7

I'm looking for a command that can perform a grep operation in a specific file contained in a tar.gz archive.

Example:

file: archive.tar.gz, which ​contains:

fileA.txt
fileB.txt
fileC.txt

I want to grep only inside fileA.txt, not in the other two, without extract the files from the original archive, with only one command.

Is it possible?

I have tried:

for f in /path/*.gz; do
    tar -xzf "$f" --to-command='grep -Hn --label="$TAR_ARCHIVE/$TAR_FILENAME" pattern || true'
done

This command performs the grep in all files included in the archive, but this is not exactly what I need. I need a command that greps only in the file I want to search in.

2
  • 1
    It's worth noting that tar.gz files don't offer random access, so accessing a file in the middle of a tar.gz necessarily involves decompressing all preceding files.
    – plugwash
    Apr 17, 2021 at 2:51
  • essentially a duplicate of this grep from tar.gz without extracting [faster one]. Too bad zgrep doesn't receive a file name
    – phuclv
    Apr 17, 2021 at 11:34

3 Answers 3

17

Tell tar which file it should process inside the archive:

for f in /path/*.gz; do
  tar -xzf "$f" --to-command='grep -Hn --label="$TAR_ARCHIVE/$TAR_FILENAME" pattern || true' fileA.txt
done

(fileA.txt at the end of the tar command).

0
3

You can restrict the files that should be extracted by tar.

Assuming you use GNU tar, use the --to-stdout option. It is easier then passing a correctly quoted command.

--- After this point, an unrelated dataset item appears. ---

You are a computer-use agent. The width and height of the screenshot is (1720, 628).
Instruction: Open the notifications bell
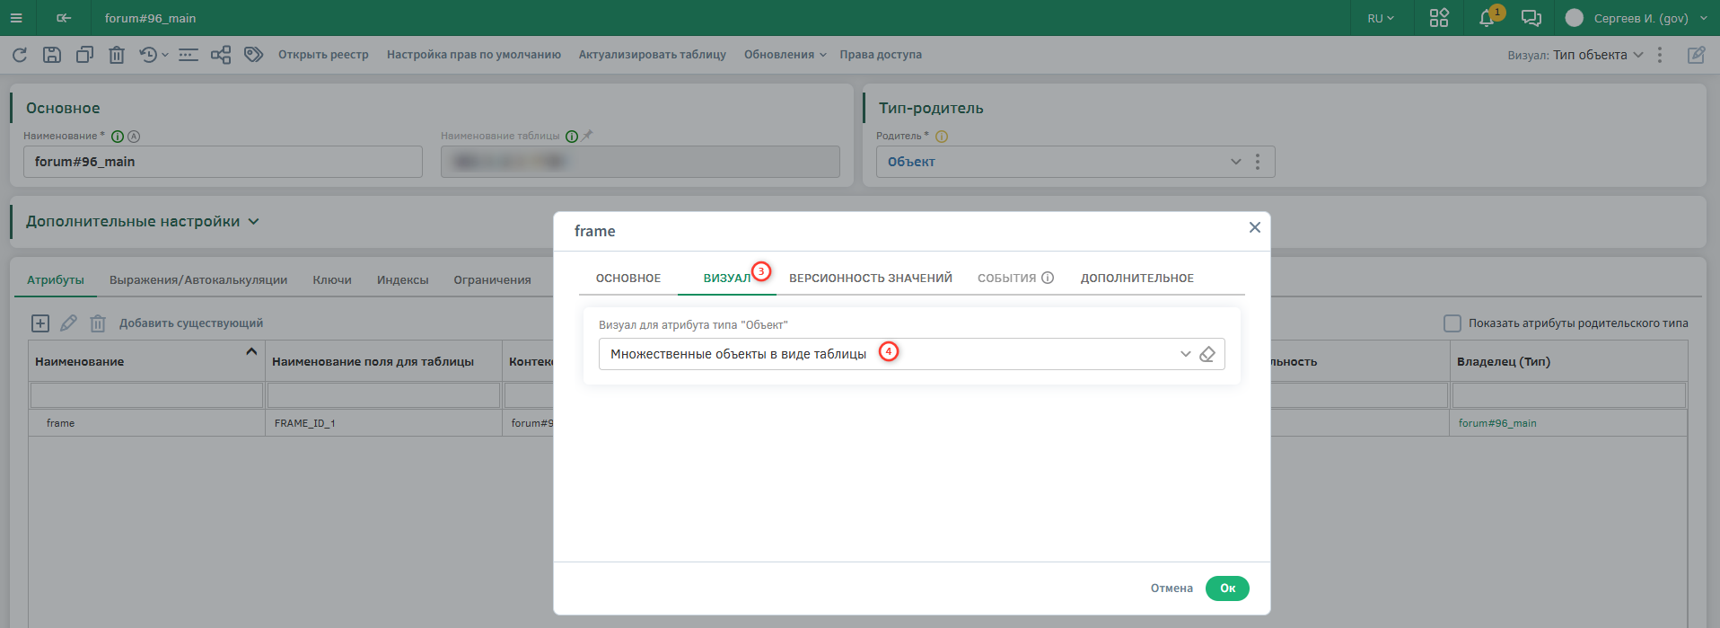pyautogui.click(x=1487, y=19)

for TAR_ARCHIVE in /path/*.gz; do
  TAR_FILENAME="fileA.txt"
  tar -xzf "$TAR_ARCHIVE" --to-stdout "$TAR_FILENAME" | grep -Hn --label="$TAR_ARCHIVE/$TAR_FILENAME" pattern
done
2
  • 3
    $TAR_ARCHIVE and $TAR_FILENAME are magic envvars tar sets with --to-command. With --to-stdout, you need to fill them in manually
    – ilkkachu
    Apr 16, 2021 at 16:22
  • 1
    If you're doing this because it's easier to type interactively, presumably you'd just leave out the --label part, or at least simplify it to just the tar file name. Apr 17, 2021 at 20:40
0

ugrep searches tar.gz files with option -z.

You must log in to answer this question.

Not the answer you're looking for? Browse other questions tagged .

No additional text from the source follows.